BT is to integrate EE into its Consumer business, a year after it acquired the mobile operator for £12.5 billion.
The new division will be headed up by EE CEO Marc Allera, who succeeded Olaf Swantee following the BT takeover, as BT looks to target customers with more integrated products.
Indeed, it has previously spoken of its desire to offer converged hybrid-fixed broadband services to both businesses and consumers in the future.
“This appointment reflects the growing scale and ambition of BT,” declared BT CEO Gavin Patterson, who also confirmed the departure of the long-serving John Petter.
“Marc has led the successful integration and delivered the improved customer experience and strong financial performance of EE. He will lead our continued integration and convergence in consumer telecommunications.
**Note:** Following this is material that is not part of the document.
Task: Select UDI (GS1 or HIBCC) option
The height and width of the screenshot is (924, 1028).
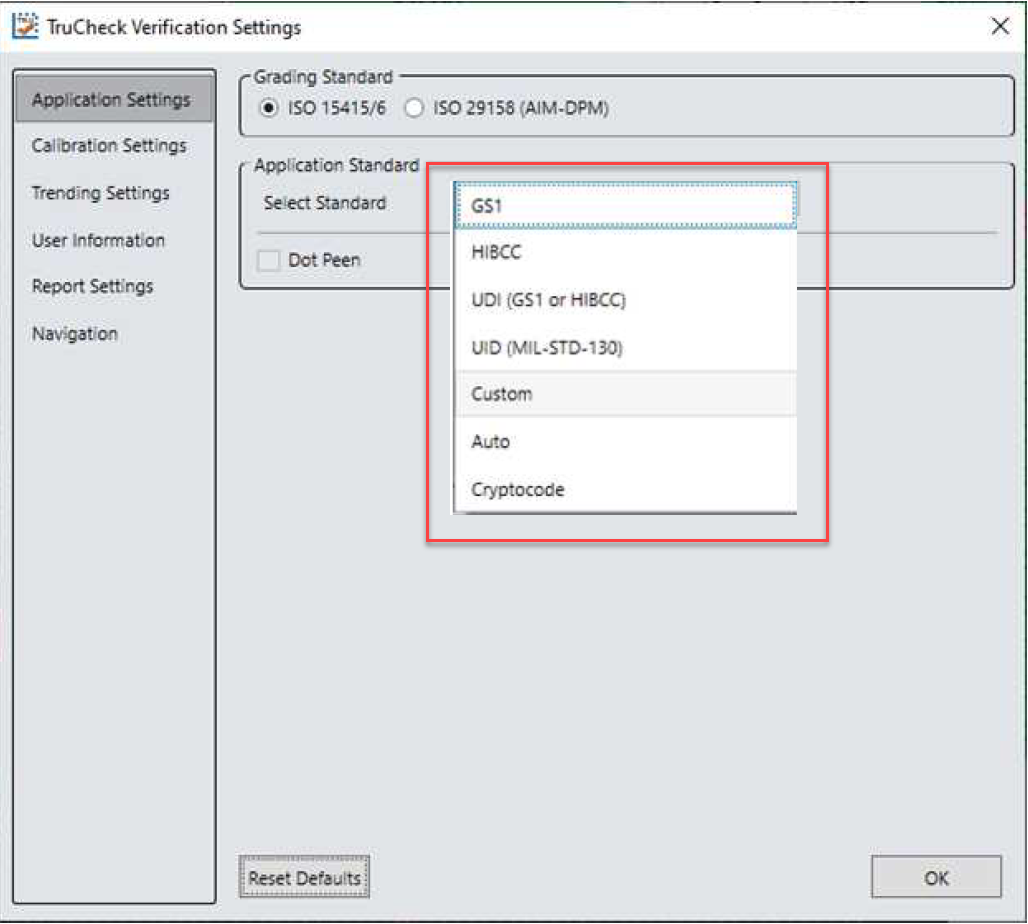Action: [x=624, y=300]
“Together, our senior management team will ensure that BT realises its full potential: connecting customers in the UK and beyond to next-generation digital communications services, content and networks.”
Separately, Cathryn Ross, the CEO of water industry regulator Ofwat will join as Director of Regulatory Affairs in January 2018 as BT continues to wrangle with Ofcom.
During the first quarter of 2017, BT added 210,000 mobile subscribers, taking its total number to 29.8 million. EE’s 4G network now covers 83 percent of the UK’s landmass as BT works towards delivering its target of 95 percent coverage.
There were also gains in fixed too. Openreach added 437,000 fibre users, meaning there are now 8.1 million total superfast broadband subscribers from all providers. BT itself added 170,000 of those and now has 5.1 million fibre users.
It also now has 100,000 ultrafast broadband customers, connected via either G.Fast, which speeds up copper connections, or fibre to the premise (FTTP). Openreach has connected 550,000 premises to ultrafast so far and plans to have reached 12 million by the end of the decade.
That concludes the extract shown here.